_Data to process_
------------------------------

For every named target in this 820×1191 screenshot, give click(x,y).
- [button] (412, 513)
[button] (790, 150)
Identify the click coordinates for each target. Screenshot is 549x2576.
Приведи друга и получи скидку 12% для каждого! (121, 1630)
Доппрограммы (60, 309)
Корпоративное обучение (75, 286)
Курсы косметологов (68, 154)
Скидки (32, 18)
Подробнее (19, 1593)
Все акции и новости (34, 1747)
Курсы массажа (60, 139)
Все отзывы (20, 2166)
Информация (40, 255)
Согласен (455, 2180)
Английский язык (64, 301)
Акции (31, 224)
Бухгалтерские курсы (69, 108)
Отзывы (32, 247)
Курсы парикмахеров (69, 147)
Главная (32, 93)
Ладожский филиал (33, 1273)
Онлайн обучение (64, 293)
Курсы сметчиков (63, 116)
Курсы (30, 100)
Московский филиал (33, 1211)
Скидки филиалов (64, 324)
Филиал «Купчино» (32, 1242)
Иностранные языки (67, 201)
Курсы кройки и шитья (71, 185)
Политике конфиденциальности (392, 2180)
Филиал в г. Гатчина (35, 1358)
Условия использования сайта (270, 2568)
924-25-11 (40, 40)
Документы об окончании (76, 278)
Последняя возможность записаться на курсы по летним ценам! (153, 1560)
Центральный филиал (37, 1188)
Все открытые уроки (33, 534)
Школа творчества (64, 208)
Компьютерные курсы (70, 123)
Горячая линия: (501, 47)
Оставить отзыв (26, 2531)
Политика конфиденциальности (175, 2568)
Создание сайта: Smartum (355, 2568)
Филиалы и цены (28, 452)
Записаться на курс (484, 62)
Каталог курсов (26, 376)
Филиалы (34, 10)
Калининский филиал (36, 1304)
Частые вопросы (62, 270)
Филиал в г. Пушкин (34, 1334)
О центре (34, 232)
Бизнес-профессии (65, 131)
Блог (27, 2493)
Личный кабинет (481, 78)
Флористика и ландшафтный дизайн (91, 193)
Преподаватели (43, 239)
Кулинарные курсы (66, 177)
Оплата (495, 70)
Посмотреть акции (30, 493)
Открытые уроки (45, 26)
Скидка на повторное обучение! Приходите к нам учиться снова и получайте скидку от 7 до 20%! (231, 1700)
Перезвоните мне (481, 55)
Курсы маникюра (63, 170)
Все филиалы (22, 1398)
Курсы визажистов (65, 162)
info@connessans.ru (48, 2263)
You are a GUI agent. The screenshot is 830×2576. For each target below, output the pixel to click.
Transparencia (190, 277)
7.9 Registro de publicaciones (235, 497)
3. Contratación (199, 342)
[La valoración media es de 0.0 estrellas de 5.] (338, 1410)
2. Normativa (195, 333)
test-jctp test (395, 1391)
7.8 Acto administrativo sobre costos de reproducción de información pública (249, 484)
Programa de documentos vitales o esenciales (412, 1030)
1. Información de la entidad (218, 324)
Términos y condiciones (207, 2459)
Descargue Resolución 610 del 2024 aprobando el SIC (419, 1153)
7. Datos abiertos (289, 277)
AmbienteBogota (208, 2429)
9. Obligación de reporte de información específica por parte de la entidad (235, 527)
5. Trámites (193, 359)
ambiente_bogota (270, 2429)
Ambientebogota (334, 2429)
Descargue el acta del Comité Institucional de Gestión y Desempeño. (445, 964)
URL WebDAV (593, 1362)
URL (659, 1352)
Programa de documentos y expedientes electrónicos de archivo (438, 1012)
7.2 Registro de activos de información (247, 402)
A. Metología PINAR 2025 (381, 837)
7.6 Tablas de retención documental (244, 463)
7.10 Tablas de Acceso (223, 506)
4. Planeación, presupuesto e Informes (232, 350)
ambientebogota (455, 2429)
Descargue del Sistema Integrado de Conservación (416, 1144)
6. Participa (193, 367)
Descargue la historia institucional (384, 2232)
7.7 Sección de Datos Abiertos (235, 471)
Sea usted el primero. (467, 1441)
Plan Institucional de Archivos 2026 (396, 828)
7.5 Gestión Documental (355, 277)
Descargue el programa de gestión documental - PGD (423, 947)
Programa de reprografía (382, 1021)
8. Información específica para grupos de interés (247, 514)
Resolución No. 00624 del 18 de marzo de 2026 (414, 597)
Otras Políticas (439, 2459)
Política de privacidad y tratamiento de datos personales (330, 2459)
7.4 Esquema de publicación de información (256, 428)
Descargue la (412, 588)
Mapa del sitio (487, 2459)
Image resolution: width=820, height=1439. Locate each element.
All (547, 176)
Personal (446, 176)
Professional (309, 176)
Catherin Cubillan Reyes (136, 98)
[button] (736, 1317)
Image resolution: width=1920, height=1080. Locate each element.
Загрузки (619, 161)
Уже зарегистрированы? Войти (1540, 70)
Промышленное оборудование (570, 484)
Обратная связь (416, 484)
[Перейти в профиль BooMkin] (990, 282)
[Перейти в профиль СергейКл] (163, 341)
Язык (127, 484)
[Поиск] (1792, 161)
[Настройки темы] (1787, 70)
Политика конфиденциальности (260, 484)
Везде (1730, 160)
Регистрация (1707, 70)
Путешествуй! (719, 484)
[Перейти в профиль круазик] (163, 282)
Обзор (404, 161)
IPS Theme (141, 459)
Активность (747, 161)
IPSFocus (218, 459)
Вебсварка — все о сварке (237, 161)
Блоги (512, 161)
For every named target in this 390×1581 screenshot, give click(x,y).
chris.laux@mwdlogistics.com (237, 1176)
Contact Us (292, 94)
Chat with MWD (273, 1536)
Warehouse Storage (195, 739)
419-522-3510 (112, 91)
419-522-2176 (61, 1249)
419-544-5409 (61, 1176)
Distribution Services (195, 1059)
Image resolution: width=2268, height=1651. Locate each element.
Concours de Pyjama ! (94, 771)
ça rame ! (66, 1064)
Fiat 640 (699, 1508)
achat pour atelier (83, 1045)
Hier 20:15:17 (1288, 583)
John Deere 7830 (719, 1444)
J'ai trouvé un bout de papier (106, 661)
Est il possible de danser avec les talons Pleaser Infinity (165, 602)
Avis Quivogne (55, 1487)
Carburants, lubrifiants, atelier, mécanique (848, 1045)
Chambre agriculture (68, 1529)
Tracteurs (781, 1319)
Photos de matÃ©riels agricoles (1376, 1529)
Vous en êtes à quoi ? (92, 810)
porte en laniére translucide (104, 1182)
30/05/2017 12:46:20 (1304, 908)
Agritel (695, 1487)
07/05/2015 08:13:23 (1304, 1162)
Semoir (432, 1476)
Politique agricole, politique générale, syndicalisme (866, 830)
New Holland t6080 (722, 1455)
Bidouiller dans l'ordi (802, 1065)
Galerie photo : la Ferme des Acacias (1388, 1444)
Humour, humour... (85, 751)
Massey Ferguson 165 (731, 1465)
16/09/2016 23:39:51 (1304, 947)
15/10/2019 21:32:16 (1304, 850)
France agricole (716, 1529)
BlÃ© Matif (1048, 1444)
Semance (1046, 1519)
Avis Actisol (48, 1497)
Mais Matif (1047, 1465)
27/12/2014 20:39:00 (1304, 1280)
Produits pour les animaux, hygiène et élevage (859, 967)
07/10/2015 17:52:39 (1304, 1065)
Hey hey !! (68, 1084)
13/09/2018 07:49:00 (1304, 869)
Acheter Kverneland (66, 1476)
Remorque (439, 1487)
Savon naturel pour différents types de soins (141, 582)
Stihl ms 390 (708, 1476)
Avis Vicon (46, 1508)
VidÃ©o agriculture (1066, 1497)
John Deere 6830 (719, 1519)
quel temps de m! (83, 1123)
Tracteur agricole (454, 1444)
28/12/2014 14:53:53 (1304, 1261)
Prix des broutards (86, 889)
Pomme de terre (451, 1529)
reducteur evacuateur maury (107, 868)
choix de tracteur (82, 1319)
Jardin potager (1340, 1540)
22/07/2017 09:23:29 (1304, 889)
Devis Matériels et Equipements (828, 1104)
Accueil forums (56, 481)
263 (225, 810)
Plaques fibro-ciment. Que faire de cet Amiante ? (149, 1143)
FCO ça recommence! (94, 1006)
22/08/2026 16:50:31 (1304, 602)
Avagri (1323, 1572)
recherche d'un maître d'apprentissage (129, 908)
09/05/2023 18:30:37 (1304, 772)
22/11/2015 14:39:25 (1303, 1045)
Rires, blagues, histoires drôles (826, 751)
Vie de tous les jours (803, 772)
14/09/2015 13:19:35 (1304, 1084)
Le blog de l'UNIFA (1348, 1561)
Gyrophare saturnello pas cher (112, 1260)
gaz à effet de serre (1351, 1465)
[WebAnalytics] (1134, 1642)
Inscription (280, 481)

------------------------------

Using the records above, list each line that includes "every".

For every named target in this 820×1191 screenshot, give click(x,y).
For every named target in this 390×1581 screenshot, give click(x,y).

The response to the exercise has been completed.